> **TEXT BLOCK**
---+---

I absolutely love reading historical fiction. I love it when an author can take me back in time, to a place I will never be able to visit outside of a book. I especially love it when the author teaches me something while telling me a story. I enjoy books from every time period and I’ve read many good books about World War II. I feel as though this was a deeply depressing time period for many people from all over the world but there is much that can be learned from it. Authors are able to retell the stories of times past through historical fiction. They are able to draw readers into a horrendous moment in history by giving them a character to empathize with.

Ruta Supetys does this in Between Shades of Gray. She puts the reader into the world of fifteen-year-old Lina, the daughter of a provost at a Lithuanian university. The Soviet police have taken her and her family away in the night for no reason that they could tell. Lina, her brother, Jonas, and her mother have been separated from Lina’s father. They are put on a train for weeks and finally end up in Siberia. They are put through much heartache, sickness, and pain. However, there are a few rays of light that shine through. Lina develops a friendship with Andrius, a boy about her age who has also lost his father. There is a Soviet guard who shows kindness when he can. And Lina finds joy in her drawing.

---+---

> **PROVIDED MATERIAL**
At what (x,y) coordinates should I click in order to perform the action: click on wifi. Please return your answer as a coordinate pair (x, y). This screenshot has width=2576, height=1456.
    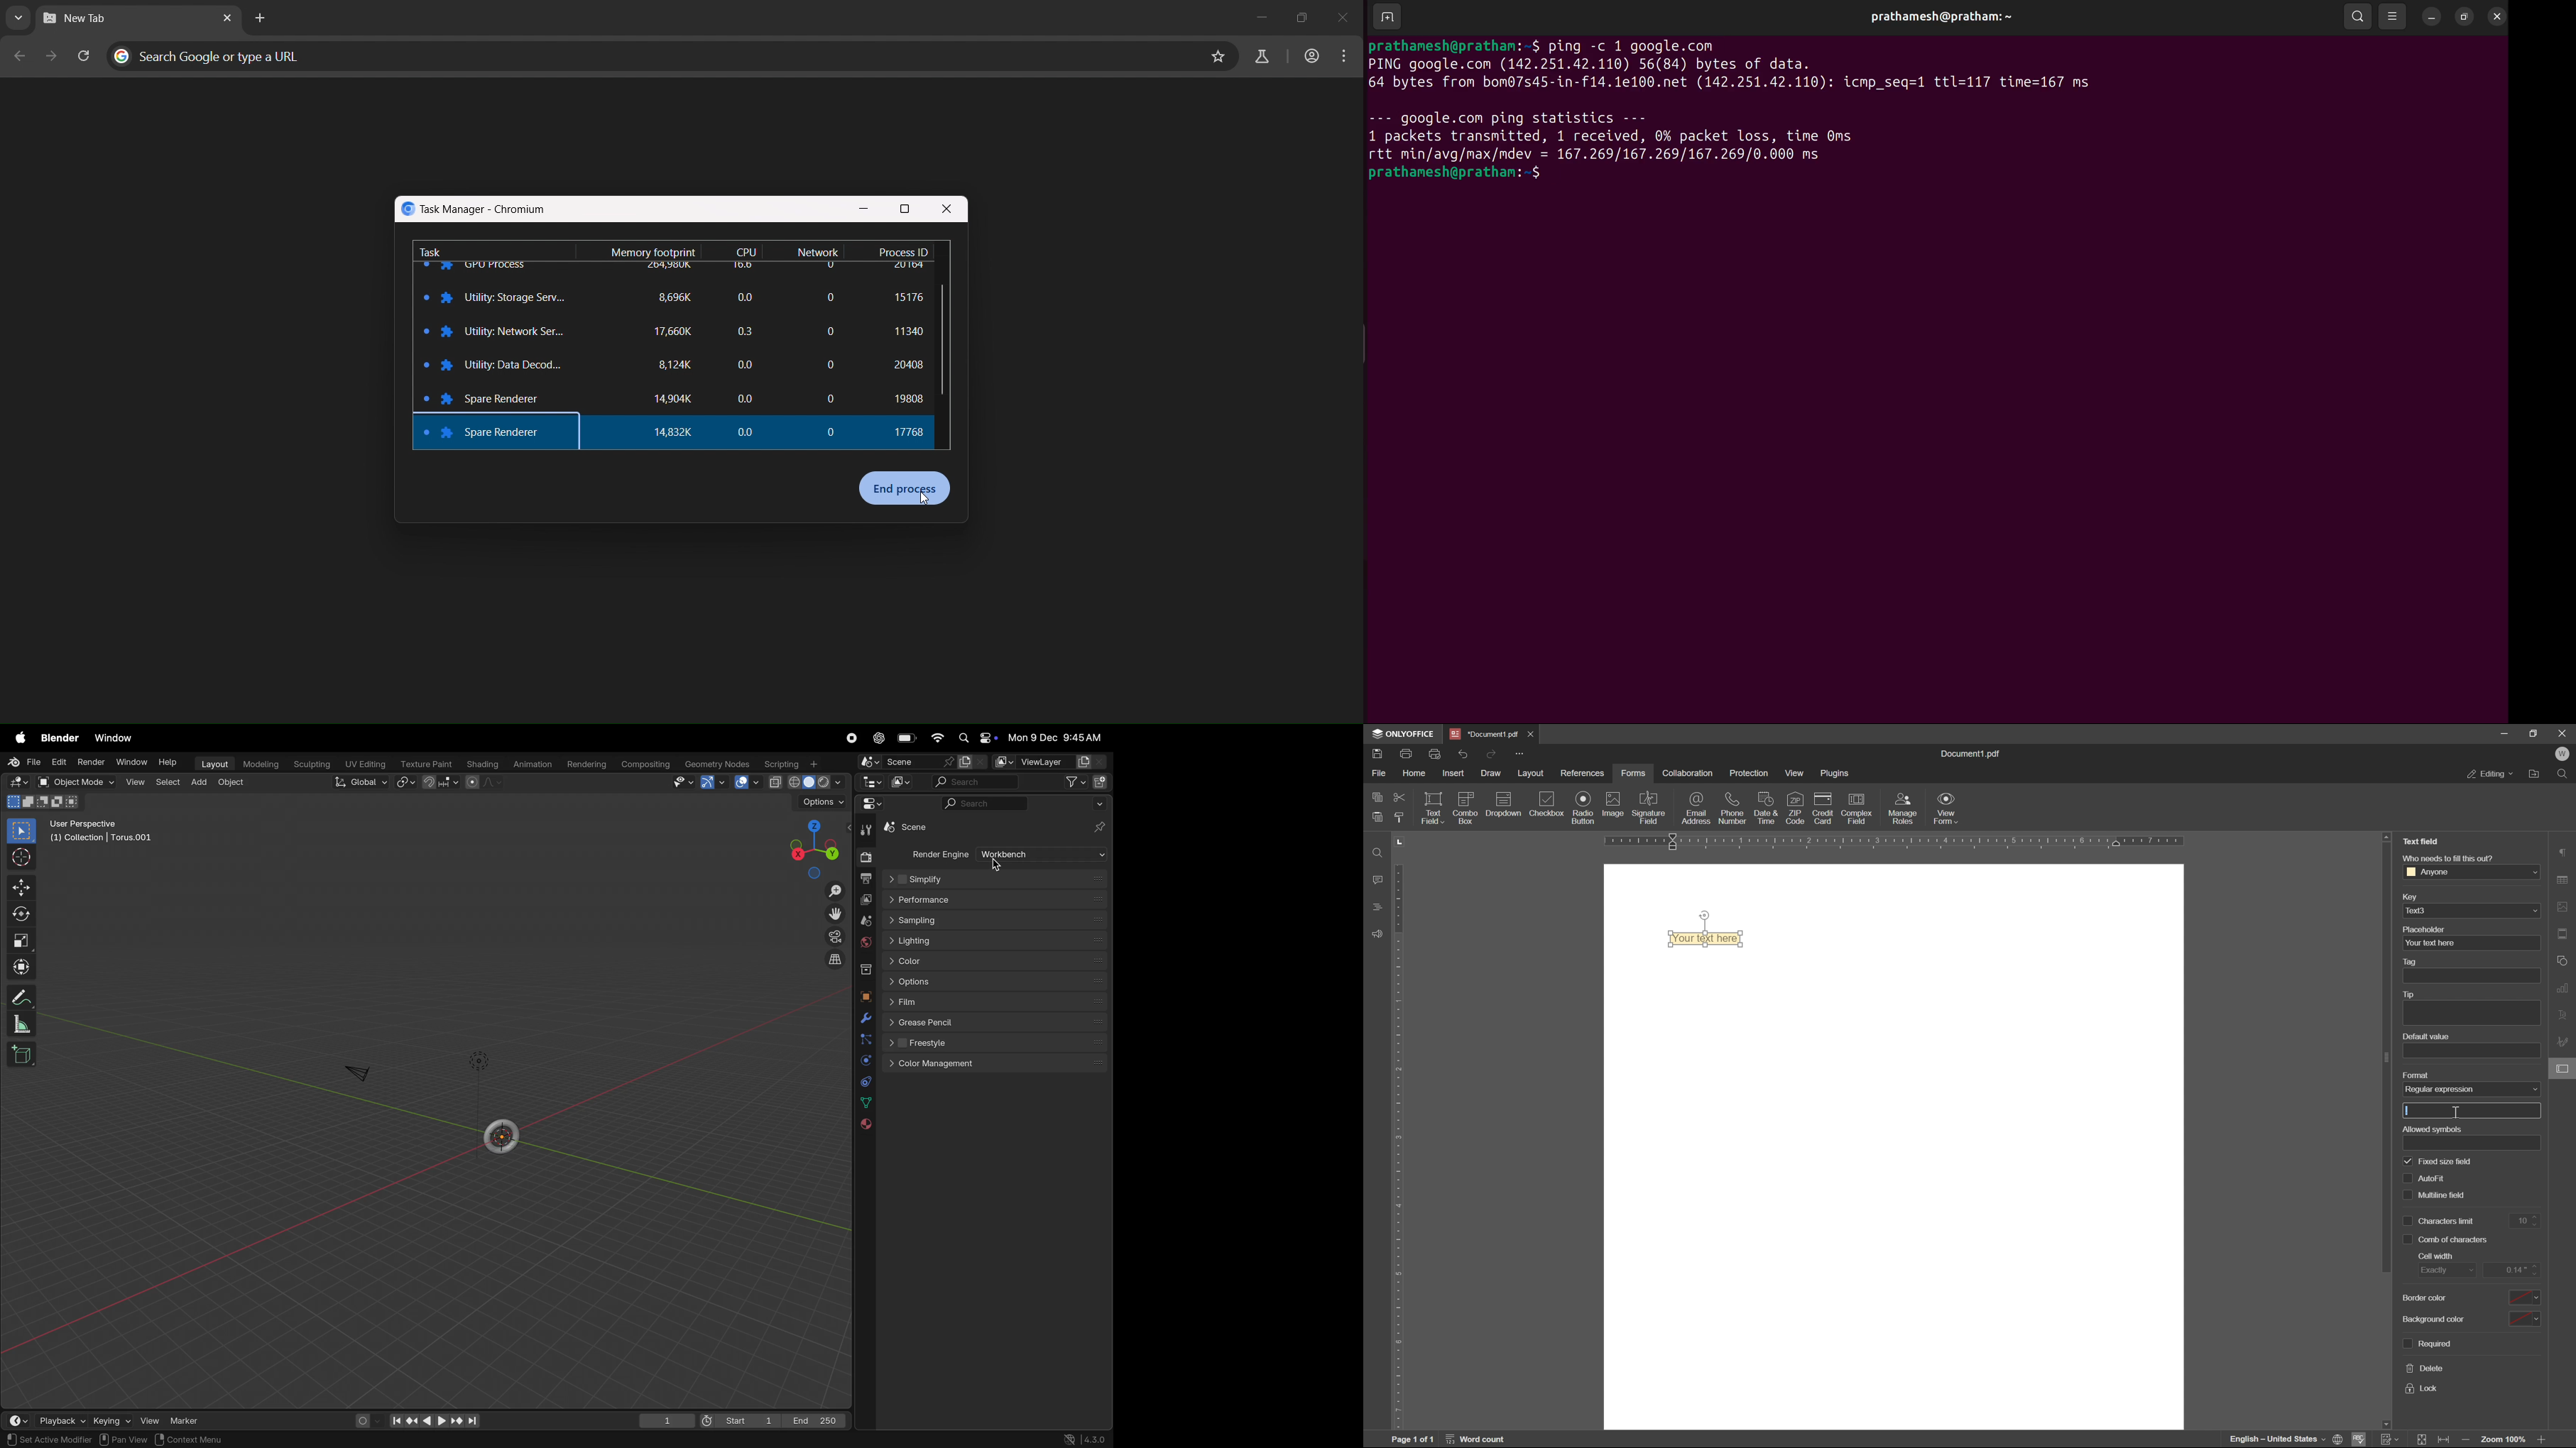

---+---

> **PROBLEMS**
1. Transcribe the passage of the book review between "Ruta Supetys does" and "in her drawing.", inclusive.
2. In the book review, where do Lina and her family finally end up after weeks on a train?
3. Resume the book review about historical fiction from the point where it stops.

> **EXPECTED OUTPUTS**
1.
Ruta Supetys does this in Between Shades of Gray. She puts the reader into the world of fifteen-year-old Lina, the daughter of a provost at a Lithuanian university. The Soviet police have taken her and her family away in the night for no reason that they could tell. Lina, her brother, Jonas, and her mother have been separated from Lina’s father. They are put on a train for weeks and finally end up in Siberia. They are put through much heartache, sickness, and pain. However, there are a few rays of light that shine through. Lina develops a friendship with Andrius, a boy about her age who has also lost his father. There is a Soviet guard who shows kindness when he can. And Lina finds joy in her drawing.

2. Siberia.

3.
Lina’s story brings to light a part of World War II that is not commonly seen in teen literature. Most fiction set during this time take place in the concentration camps that Hitler created. While it is important to learn about these camps and what people lived through there, it is just as important to know what went on in the rest of the world during this time. It’s important for our future to realize that the horrible dictators of the past weren’t just preoccupied with their victims’ nationalities, they were also afraid of their intellects. Supetys states in her Author’s Note, “Doctors, lawyers, teachers, military servicemen, writers, business owners, musicians, artists, and even librarians were all considered anti-Soviet and were added to the growing list slated for wholesale genocide.” Stalin needed to wipe out any individual who might speak out against him. He killed millions of people but there isn’t near the same amount of awareness of his atrocities as there is about Hitler.

It’s important to have books like Between Shades of Gray to bring history to life for the teens of today. They need to be aware of the sordid past in order to help make sure that it doesn’t happen again. Teens also learn about kindness, empathy, and love through books like this. They get to see that no matter how bleak life might seem, there is always hope.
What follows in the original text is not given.